(Data excerpts)
-.-.-

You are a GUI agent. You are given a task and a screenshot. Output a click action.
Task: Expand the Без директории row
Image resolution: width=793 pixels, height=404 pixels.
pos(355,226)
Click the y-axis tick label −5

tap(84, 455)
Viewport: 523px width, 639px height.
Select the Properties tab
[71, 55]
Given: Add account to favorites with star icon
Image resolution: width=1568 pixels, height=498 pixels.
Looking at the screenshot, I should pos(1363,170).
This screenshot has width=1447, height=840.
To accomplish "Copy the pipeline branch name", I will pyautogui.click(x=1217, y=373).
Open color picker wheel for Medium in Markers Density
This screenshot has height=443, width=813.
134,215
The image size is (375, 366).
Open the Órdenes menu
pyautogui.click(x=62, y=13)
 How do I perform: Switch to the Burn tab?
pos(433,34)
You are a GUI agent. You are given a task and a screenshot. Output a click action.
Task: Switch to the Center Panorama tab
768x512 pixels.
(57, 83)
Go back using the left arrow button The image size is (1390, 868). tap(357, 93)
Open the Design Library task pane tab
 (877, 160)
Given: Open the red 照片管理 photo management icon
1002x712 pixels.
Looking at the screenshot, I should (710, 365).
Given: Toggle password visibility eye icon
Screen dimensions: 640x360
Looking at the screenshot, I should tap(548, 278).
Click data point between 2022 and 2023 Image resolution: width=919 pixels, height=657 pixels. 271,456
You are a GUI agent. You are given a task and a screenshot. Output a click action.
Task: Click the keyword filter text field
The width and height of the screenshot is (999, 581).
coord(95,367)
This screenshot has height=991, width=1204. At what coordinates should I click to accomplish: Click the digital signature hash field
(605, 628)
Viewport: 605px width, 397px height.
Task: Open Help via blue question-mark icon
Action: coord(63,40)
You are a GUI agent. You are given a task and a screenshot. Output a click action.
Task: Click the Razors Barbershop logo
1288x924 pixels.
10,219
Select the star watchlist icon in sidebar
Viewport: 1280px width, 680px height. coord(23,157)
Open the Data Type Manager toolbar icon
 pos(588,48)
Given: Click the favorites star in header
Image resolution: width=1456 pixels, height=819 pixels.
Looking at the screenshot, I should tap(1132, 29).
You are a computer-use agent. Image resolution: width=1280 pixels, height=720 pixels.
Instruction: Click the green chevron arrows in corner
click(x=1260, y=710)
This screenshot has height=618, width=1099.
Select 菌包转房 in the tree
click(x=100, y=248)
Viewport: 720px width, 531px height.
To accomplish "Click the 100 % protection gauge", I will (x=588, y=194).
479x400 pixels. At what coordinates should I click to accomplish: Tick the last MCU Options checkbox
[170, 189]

-.-.-

Pull every line containing the string "size" out of the data above and copy it.

- [SOLUTION]
The image size is (375, 366).
Go back using the left arrow button The image size is (1390, 868). tap(357, 93)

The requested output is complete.